-- Material provided start --

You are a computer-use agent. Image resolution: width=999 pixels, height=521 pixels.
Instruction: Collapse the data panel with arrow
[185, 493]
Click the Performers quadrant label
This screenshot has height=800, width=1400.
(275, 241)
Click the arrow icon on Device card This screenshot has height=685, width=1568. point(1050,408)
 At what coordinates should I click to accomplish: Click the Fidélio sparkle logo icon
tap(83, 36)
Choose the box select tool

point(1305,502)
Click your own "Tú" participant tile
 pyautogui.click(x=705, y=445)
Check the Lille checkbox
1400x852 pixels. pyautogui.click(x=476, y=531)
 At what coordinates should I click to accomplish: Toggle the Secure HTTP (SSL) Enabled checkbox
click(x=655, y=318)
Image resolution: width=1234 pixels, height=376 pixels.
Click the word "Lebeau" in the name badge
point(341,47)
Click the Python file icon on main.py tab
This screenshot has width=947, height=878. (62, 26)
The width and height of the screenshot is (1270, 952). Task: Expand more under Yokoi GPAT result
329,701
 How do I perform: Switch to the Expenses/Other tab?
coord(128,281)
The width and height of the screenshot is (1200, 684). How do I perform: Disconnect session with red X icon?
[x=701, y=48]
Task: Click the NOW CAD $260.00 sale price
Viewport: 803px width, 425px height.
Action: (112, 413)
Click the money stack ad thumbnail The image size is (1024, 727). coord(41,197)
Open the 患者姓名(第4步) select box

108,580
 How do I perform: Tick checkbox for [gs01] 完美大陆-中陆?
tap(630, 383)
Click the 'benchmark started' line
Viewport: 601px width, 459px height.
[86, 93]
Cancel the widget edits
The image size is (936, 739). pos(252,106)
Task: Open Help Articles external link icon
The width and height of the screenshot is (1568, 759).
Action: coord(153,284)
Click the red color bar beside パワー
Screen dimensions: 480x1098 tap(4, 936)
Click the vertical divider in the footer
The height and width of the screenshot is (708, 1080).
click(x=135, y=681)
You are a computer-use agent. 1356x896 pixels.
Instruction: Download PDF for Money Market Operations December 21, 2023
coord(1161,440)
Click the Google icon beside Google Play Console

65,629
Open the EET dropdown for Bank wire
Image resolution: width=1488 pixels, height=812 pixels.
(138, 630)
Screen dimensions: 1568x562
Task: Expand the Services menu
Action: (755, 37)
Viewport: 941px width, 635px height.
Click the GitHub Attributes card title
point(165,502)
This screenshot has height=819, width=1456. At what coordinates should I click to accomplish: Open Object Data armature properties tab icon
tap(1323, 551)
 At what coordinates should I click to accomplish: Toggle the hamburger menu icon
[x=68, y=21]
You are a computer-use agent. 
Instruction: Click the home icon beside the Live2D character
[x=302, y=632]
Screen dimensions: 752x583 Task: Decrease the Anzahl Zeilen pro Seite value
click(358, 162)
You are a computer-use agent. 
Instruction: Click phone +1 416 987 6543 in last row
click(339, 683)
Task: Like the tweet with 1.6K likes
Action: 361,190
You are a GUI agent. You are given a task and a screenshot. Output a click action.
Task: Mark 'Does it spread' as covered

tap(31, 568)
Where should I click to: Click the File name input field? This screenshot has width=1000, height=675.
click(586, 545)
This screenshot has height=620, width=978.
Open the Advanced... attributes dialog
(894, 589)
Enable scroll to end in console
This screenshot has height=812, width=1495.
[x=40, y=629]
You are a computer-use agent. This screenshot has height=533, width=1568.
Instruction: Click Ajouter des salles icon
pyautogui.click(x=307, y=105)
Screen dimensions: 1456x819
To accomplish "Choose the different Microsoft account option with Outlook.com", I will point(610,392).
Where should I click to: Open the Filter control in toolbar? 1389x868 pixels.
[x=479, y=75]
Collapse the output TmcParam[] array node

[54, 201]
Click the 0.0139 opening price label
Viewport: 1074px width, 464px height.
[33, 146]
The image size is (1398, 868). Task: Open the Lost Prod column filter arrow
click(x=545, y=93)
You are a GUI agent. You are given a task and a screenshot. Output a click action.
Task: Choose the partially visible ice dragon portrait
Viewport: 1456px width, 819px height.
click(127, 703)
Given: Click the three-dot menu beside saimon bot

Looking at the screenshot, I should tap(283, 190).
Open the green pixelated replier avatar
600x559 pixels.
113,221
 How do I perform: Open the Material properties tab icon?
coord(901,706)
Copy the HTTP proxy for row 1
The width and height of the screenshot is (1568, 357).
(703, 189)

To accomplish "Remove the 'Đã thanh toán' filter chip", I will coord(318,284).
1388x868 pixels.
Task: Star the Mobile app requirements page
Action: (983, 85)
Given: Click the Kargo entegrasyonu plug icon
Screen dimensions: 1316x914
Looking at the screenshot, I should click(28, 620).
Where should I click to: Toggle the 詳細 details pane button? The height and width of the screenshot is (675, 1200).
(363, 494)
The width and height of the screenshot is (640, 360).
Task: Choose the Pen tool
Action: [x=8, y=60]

-- Material provided end --

Copy out the whole listing again, substituting "check box" for every occurrence of "checkbox" and leaving everything else untouched.

You are a computer-use agent. Image resolution: width=999 pixels, height=521 pixels.
Instruction: Collapse the data panel with arrow
[185, 493]
Click the Performers quadrant label
This screenshot has height=800, width=1400.
(275, 241)
Click the arrow icon on Device card This screenshot has height=685, width=1568. point(1050,408)
 At what coordinates should I click to accomplish: Click the Fidélio sparkle logo icon
tap(83, 36)
Choose the box select tool

point(1305,502)
Click your own "Tú" participant tile
 pyautogui.click(x=705, y=445)
Check the Lille check box
1400x852 pixels. pyautogui.click(x=476, y=531)
 At what coordinates should I click to accomplish: Toggle the Secure HTTP (SSL) Enabled check box
click(x=655, y=318)
Image resolution: width=1234 pixels, height=376 pixels.
Click the word "Lebeau" in the name badge
point(341,47)
Click the Python file icon on main.py tab
This screenshot has width=947, height=878. (62, 26)
The width and height of the screenshot is (1270, 952). Task: Expand more under Yokoi GPAT result
329,701
 How do I perform: Switch to the Expenses/Other tab?
coord(128,281)
The width and height of the screenshot is (1200, 684). How do I perform: Disconnect session with red X icon?
[x=701, y=48]
Task: Click the NOW CAD $260.00 sale price
Viewport: 803px width, 425px height.
Action: (112, 413)
Click the money stack ad thumbnail The image size is (1024, 727). coord(41,197)
Open the 患者姓名(第4步) select box

108,580
 How do I perform: Tick check box for [gs01] 完美大陆-中陆?
tap(630, 383)
Click the 'benchmark started' line
Viewport: 601px width, 459px height.
[86, 93]
Cancel the widget edits
The image size is (936, 739). pos(252,106)
Task: Open Help Articles external link icon
The width and height of the screenshot is (1568, 759).
Action: coord(153,284)
Click the red color bar beside パワー
Screen dimensions: 480x1098 tap(4, 936)
Click the vertical divider in the footer
The height and width of the screenshot is (708, 1080).
click(x=135, y=681)
You are a computer-use agent. 1356x896 pixels.
Instruction: Download PDF for Money Market Operations December 21, 2023
coord(1161,440)
Click the Google icon beside Google Play Console

65,629
Open the EET dropdown for Bank wire
Image resolution: width=1488 pixels, height=812 pixels.
(138, 630)
Screen dimensions: 1568x562
Task: Expand the Services menu
Action: (755, 37)
Viewport: 941px width, 635px height.
Click the GitHub Attributes card title
point(165,502)
This screenshot has height=819, width=1456. At what coordinates should I click to accomplish: Open Object Data armature properties tab icon
tap(1323, 551)
 At what coordinates should I click to accomplish: Toggle the hamburger menu icon
[x=68, y=21]
You are a computer-use agent. 
Instruction: Click the home icon beside the Live2D character
[x=302, y=632]
Screen dimensions: 752x583 Task: Decrease the Anzahl Zeilen pro Seite value
click(358, 162)
You are a computer-use agent. 
Instruction: Click phone +1 416 987 6543 in last row
click(339, 683)
Task: Like the tweet with 1.6K likes
Action: 361,190
You are a GUI agent. You are given a task and a screenshot. Output a click action.
Task: Mark 'Does it spread' as covered

tap(31, 568)
Where should I click to: Click the File name input field? This screenshot has width=1000, height=675.
click(586, 545)
This screenshot has height=620, width=978.
Open the Advanced... attributes dialog
(894, 589)
Enable scroll to end in console
This screenshot has height=812, width=1495.
[x=40, y=629]
You are a computer-use agent. This screenshot has height=533, width=1568.
Instruction: Click Ajouter des salles icon
pyautogui.click(x=307, y=105)
Screen dimensions: 1456x819
To accomplish "Choose the different Microsoft account option with Outlook.com", I will point(610,392).
Where should I click to: Open the Filter control in toolbar? 1389x868 pixels.
[x=479, y=75]
Collapse the output TmcParam[] array node

[54, 201]
Click the 0.0139 opening price label
Viewport: 1074px width, 464px height.
[33, 146]
The image size is (1398, 868). Task: Open the Lost Prod column filter arrow
click(x=545, y=93)
You are a GUI agent. You are given a task and a screenshot. Output a click action.
Task: Choose the partially visible ice dragon portrait
Viewport: 1456px width, 819px height.
click(127, 703)
Given: Click the three-dot menu beside saimon bot

Looking at the screenshot, I should tap(283, 190).
Open the green pixelated replier avatar
600x559 pixels.
113,221
 How do I perform: Open the Material properties tab icon?
coord(901,706)
Copy the HTTP proxy for row 1
The width and height of the screenshot is (1568, 357).
(703, 189)

To accomplish "Remove the 'Đã thanh toán' filter chip", I will coord(318,284).
1388x868 pixels.
Task: Star the Mobile app requirements page
Action: (983, 85)
Given: Click the Kargo entegrasyonu plug icon
Screen dimensions: 1316x914
Looking at the screenshot, I should click(28, 620).
Where should I click to: Toggle the 詳細 details pane button? The height and width of the screenshot is (675, 1200).
(363, 494)
The width and height of the screenshot is (640, 360).
Task: Choose the Pen tool
Action: [x=8, y=60]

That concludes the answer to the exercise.